The History-Turning Paradox

Bethlehem is emphatically a place where extremes meet. A mass of literature, which increases and will never end, has repeated and rung the changes on this single paradox; that the hands that had made the sun and stars were too small to reach the huge heads of the cattle. Upon this paradox all the literature of our faith is founded. Any agnostic or atheist whose childhood has known a real Christmas has ever afterwards, whether they like it or not, an association in their mind between two ideas that most of humanity must regard as remote from each other; the idea of a baby and the idea of unknown strength that sustains the stars. These two ideas are not naturally or necessarily combined, even for Aristotle or Confucius. It is no more inevitable to connect God with an infant than to connect gravitation with a kitten. It has been created in our minds by Christmas because we are Christians. Omnipotence and impotence, or divinity and infancy, do definitely make a sort of epigram which a million repetitions cannot turn into a platitude. It is not unreasonable to call it unique.

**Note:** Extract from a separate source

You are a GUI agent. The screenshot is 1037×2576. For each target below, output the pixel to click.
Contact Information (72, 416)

It might be suggested that nothing had happened in that crack in the great grey hills except that the whole universe had been turned inside out. Perhaps the Christian tradition has not so clearly emphasised the significance of the divine being having been born in the cave. Christ was born in a hole in the rocks primarily because it marked the position of one outcast and homeless. Christ was not only born on the level of the world, but even lower than the world. In the riddle of Bethlehem it was heaven that was under the earth. There is in that alone the touch of a revolution, as of the world turned upside down.

All this popular and fraternal element in the story has been rightly attached by tradition to the episode of the Shepherds. But there is another aspect of the shepherds which has not perhaps been so fully developed; and which is more directly relevant here. The common people, like the shepherds, those of the popular tradition, had everywhere been the makers of the mythologies. The populace had been wrong in many things; but they had not been wrong in believing that holy things could have a habitation and that divinity need not disdain the limits of time and space. Mythology had many sins; but it had not been wrong in being as carnal as the Incarnation. So the ancient shepherds might have danced, rejoicing over the philosophers. But the philosophers had also heard.

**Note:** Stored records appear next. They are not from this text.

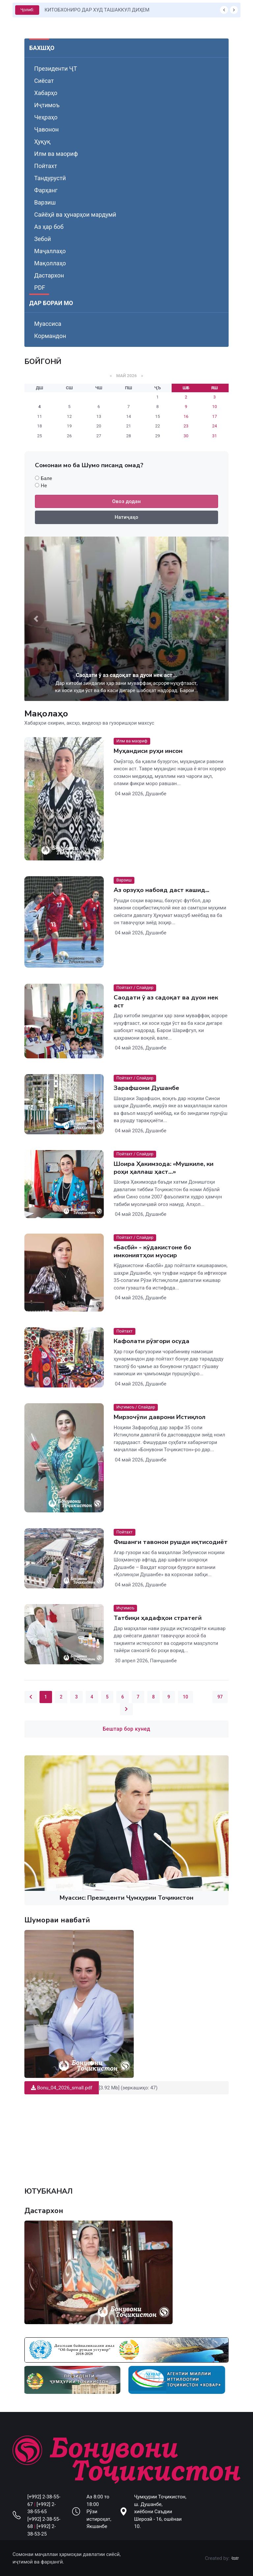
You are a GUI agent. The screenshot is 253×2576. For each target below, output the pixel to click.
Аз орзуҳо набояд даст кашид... (161, 890)
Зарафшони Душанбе (146, 1088)
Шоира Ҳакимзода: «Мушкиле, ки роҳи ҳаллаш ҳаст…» (163, 1168)
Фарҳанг (46, 190)
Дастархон (49, 275)
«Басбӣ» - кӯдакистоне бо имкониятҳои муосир (152, 1251)
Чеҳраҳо (46, 117)
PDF (39, 287)
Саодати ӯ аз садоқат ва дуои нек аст (166, 1001)
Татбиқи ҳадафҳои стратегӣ (158, 1618)
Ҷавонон (46, 129)
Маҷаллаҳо (50, 251)
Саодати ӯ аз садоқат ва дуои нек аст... (126, 675)
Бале (46, 478)
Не (44, 486)
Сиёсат (44, 80)
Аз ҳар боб (49, 226)
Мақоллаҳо (50, 263)
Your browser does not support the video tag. (126, 2137)
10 (185, 1696)
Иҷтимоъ (47, 105)
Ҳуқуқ (42, 141)
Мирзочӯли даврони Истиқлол (160, 1417)
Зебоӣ (42, 238)
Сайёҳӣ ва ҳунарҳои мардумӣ (75, 214)
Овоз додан (126, 501)
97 (220, 1696)
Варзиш (45, 202)
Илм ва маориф (56, 153)
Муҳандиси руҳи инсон (148, 751)
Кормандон (50, 335)
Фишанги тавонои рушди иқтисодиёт (171, 1542)
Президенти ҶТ (55, 68)
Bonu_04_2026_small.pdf (61, 2088)
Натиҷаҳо (126, 517)
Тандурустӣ (50, 178)
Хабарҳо (45, 92)
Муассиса (47, 323)
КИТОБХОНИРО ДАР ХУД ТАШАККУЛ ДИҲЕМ (96, 10)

It is still a strange story, though an old one, how they came out of orient lands, crowned with  something of the mystery of magicians. But there came with them all that world of wisdom that moves all the sages, like Confucius or Pythagoras or Plato. Such wise men would doubtless have come, as these wise men did come, to find themselves confirmed in much that was true in their own traditions and right in their own reasoning. Confucius would have found a new foundation for the family in the very reversal of the Holy Family; Buddha would have looked upon a new renunciation, of stars rather than jewels and divinity than royalty. These learned men would still have the right to say, or rather a new right to say, that there was truth in their old teaching. But after all these learned men would have come to balance their imperfect universe with something they might once have contradicted. Buddha would have come from his impersonal paradise to worship a person. Confucius would have come from his temples of ancestor-worship to worship a child.

There are many evidences of this presence of a spirit at once universal and unique. One will serve here: that no other story, no pagan legend or philosophical anecdote or historical event, seems to us to be Christmas or anything like Christmas. It is either too cold or too frivolous, or too formal and classical, or too simple and savage, or too occult and complicated. Not one of us, whatever his opinions, would ever go to such a scene with the sense that he was going home.

G. K. Chesterton (passage abridged from his The Everlasting Man).